### PROBLEM:
Reproduce all of the material below word for word.

### DATA RECORDS:

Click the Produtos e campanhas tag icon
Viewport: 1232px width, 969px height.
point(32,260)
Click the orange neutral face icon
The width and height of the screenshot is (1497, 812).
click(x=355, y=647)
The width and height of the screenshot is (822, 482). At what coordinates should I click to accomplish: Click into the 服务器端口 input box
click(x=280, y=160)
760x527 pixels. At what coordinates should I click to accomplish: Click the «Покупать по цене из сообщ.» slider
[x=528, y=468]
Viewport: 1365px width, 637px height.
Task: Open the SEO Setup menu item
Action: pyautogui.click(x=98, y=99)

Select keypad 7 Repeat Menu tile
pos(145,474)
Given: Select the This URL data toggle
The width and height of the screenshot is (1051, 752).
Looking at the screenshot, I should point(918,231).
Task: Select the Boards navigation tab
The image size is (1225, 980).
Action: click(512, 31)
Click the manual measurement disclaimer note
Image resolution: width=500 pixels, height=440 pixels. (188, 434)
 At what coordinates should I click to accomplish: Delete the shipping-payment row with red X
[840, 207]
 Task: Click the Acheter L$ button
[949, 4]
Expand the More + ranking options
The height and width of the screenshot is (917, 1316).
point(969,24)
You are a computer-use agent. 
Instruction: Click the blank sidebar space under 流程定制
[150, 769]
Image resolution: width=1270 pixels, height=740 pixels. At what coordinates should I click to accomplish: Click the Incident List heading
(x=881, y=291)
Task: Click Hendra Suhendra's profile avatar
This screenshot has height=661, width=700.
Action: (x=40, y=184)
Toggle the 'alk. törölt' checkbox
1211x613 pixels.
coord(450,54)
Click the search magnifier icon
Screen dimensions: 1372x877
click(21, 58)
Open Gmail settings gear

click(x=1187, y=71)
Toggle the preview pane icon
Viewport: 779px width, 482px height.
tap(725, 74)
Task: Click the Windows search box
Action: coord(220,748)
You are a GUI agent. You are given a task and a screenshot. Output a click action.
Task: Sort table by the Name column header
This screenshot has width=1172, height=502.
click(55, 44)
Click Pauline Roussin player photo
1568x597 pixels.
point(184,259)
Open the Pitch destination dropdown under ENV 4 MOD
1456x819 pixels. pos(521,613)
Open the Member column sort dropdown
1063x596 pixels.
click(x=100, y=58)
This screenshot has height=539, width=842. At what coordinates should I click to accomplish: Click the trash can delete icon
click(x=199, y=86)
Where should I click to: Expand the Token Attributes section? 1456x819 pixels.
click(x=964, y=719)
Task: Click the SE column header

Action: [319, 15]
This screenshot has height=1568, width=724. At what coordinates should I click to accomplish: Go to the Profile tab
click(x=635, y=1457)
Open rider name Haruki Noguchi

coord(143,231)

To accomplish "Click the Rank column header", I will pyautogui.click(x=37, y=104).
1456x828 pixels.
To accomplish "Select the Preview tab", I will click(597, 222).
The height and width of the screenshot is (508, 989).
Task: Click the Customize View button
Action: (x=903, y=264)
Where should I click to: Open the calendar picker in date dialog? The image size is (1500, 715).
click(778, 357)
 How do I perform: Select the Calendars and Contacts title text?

### RESULT OF THE TASK:
Click the Produtos e campanhas tag icon
Viewport: 1232px width, 969px height.
point(32,260)
Click the orange neutral face icon
The width and height of the screenshot is (1497, 812).
click(x=355, y=647)
The width and height of the screenshot is (822, 482). At what coordinates should I click to accomplish: Click into the 服务器端口 input box
click(x=280, y=160)
760x527 pixels. At what coordinates should I click to accomplish: Click the «Покупать по цене из сообщ.» slider
[x=528, y=468]
Viewport: 1365px width, 637px height.
Task: Open the SEO Setup menu item
Action: pyautogui.click(x=98, y=99)

Select keypad 7 Repeat Menu tile
pos(145,474)
Given: Select the This URL data toggle
The width and height of the screenshot is (1051, 752).
Looking at the screenshot, I should point(918,231).
Task: Select the Boards navigation tab
The image size is (1225, 980).
Action: click(512, 31)
Click the manual measurement disclaimer note
Image resolution: width=500 pixels, height=440 pixels. (188, 434)
 At what coordinates should I click to accomplish: Delete the shipping-payment row with red X
[840, 207]
 Task: Click the Acheter L$ button
[949, 4]
Expand the More + ranking options
The height and width of the screenshot is (917, 1316).
point(969,24)
You are a computer-use agent. 
Instruction: Click the blank sidebar space under 流程定制
[150, 769]
Image resolution: width=1270 pixels, height=740 pixels. At what coordinates should I click to accomplish: Click the Incident List heading
(x=881, y=291)
Task: Click Hendra Suhendra's profile avatar
This screenshot has height=661, width=700.
Action: (x=40, y=184)
Toggle the 'alk. törölt' checkbox
1211x613 pixels.
coord(450,54)
Click the search magnifier icon
Screen dimensions: 1372x877
click(21, 58)
Open Gmail settings gear

click(x=1187, y=71)
Toggle the preview pane icon
Viewport: 779px width, 482px height.
tap(725, 74)
Task: Click the Windows search box
Action: coord(220,748)
You are a GUI agent. You are given a task and a screenshot. Output a click action.
Task: Sort table by the Name column header
This screenshot has width=1172, height=502.
click(55, 44)
Click Pauline Roussin player photo
1568x597 pixels.
point(184,259)
Open the Pitch destination dropdown under ENV 4 MOD
1456x819 pixels. pos(521,613)
Open the Member column sort dropdown
1063x596 pixels.
click(x=100, y=58)
This screenshot has height=539, width=842. At what coordinates should I click to accomplish: Click the trash can delete icon
click(x=199, y=86)
Where should I click to: Expand the Token Attributes section? 1456x819 pixels.
click(x=964, y=719)
Task: Click the SE column header

Action: [319, 15]
This screenshot has height=1568, width=724. At what coordinates should I click to accomplish: Go to the Profile tab
click(x=635, y=1457)
Open rider name Haruki Noguchi

coord(143,231)

To accomplish "Click the Rank column header", I will pyautogui.click(x=37, y=104).
1456x828 pixels.
To accomplish "Select the Preview tab", I will click(597, 222).
The height and width of the screenshot is (508, 989).
Task: Click the Customize View button
Action: (x=903, y=264)
Where should I click to: Open the calendar picker in date dialog? The image size is (1500, 715).
click(778, 357)
 How do I perform: Select the Calendars and Contacts title text?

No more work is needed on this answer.